Ik heb in deze bijdrage zowel systeemtherapieën, systemische therapieën als systeemtheoretische psychotherapie op het oog, als leden van eenzelfde familie, tegelijk met de fundamentele opvattingen die eraan ten grondslag liggen en die erin tot uitdrukking komen. Deze opvattingen komen verderop ter sprake. Het heeft als gevolg dat deze verschillende termen min of meer afwisselend in de tekst gebruikt worden.

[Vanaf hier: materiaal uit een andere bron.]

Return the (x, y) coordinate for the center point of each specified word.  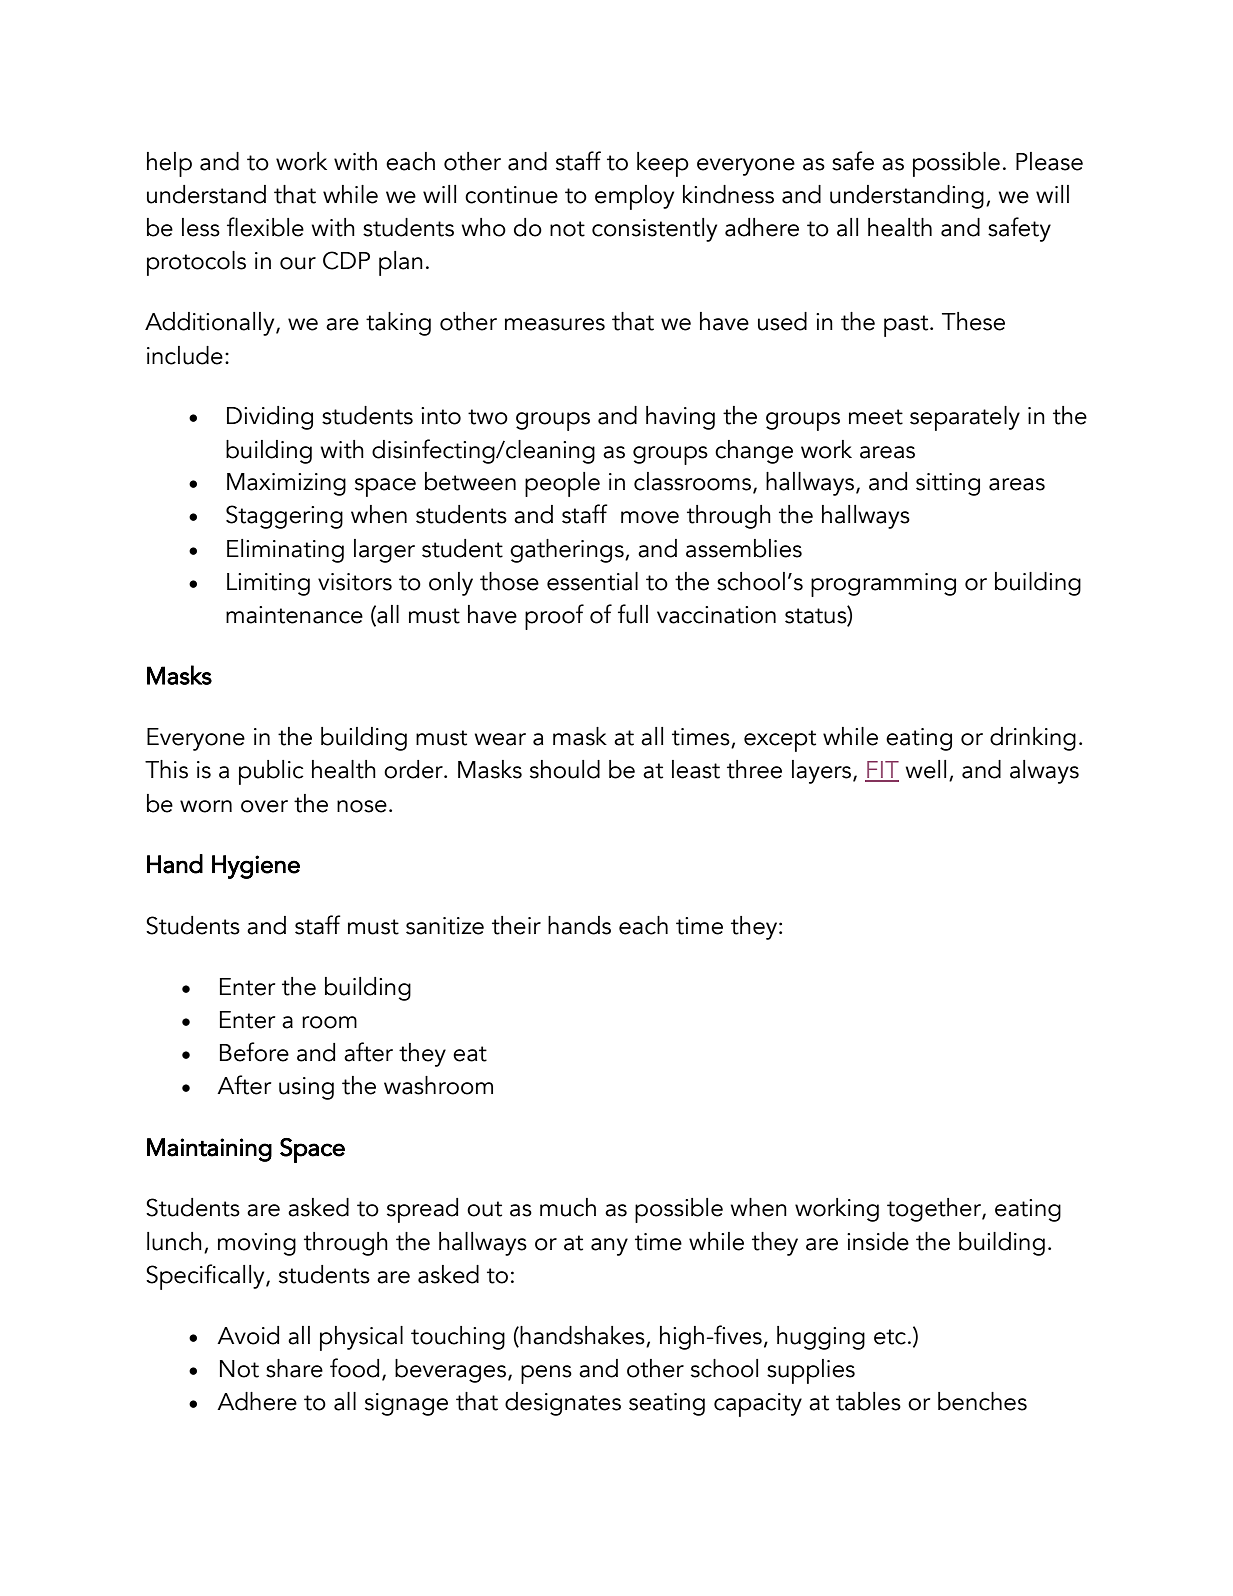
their (516, 925)
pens (546, 1374)
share (294, 1368)
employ (634, 197)
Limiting (268, 584)
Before (254, 1052)
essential (592, 581)
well (925, 769)
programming (883, 585)
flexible (265, 227)
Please (1049, 161)
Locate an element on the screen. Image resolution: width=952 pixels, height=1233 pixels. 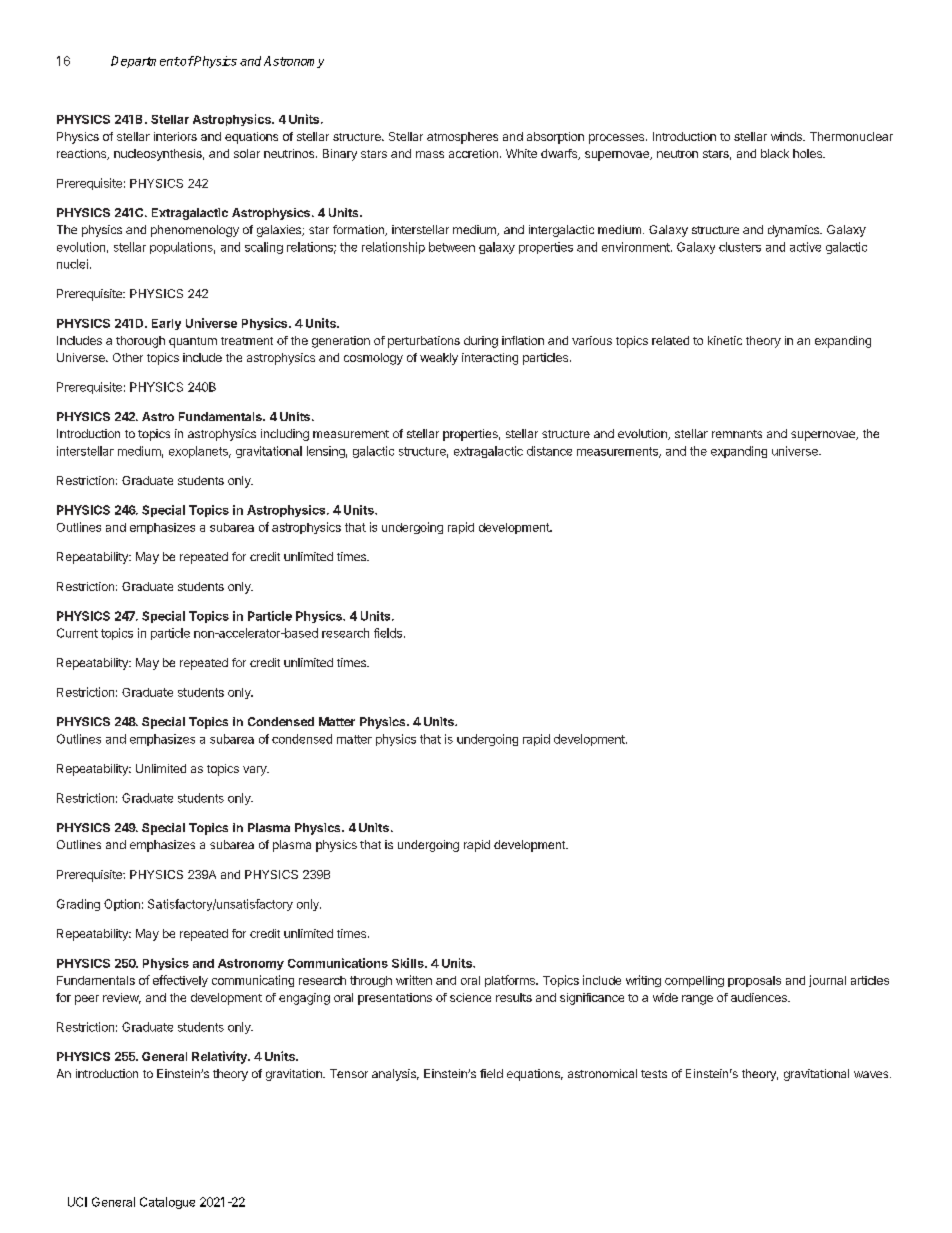
remnants is located at coordinates (737, 434).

Wat heeft de systeemtherapie gedaan met het profiel, de positie en de identiteit van de hulpverlener/therapeut? De invloed ervan is dubbel en ook tegenstrijdig. Enerzijds heeft de systemische benadering gezorgd voor een theoretische en methodische grondslag voor het werk met paren, gezinnen, families, zelfs teams, schoolklassen en andere groepsverbanden. Aan deze grondslag ontlenen praktijkmensen uit velerlei beroepsgroepen zowel een inhoudelijke als een relationele deskundigheid. Misschien is dat nog het meest opvallende. Systemisch georiënteerde hulpverleners zijn meer dan gemiddeld bedacht op de complexiteit van tussenmenselijke relaties. Ze zijn meer beducht voor versluierend, denigrerend en stigmatiserend taalgebruik. En ze zijn meer alert op de invloed van het taalgebruik van alle betrokkenen in een preventief of curatief bedoeld proces. Dat zijn enkele van de fundamentele opvattingen waar ik eerder naar verwees. Meer bepaald vormen ze facetten van de overtuiging dat tussenmenselijke processen als dusdanig de werkelijkheid creëren.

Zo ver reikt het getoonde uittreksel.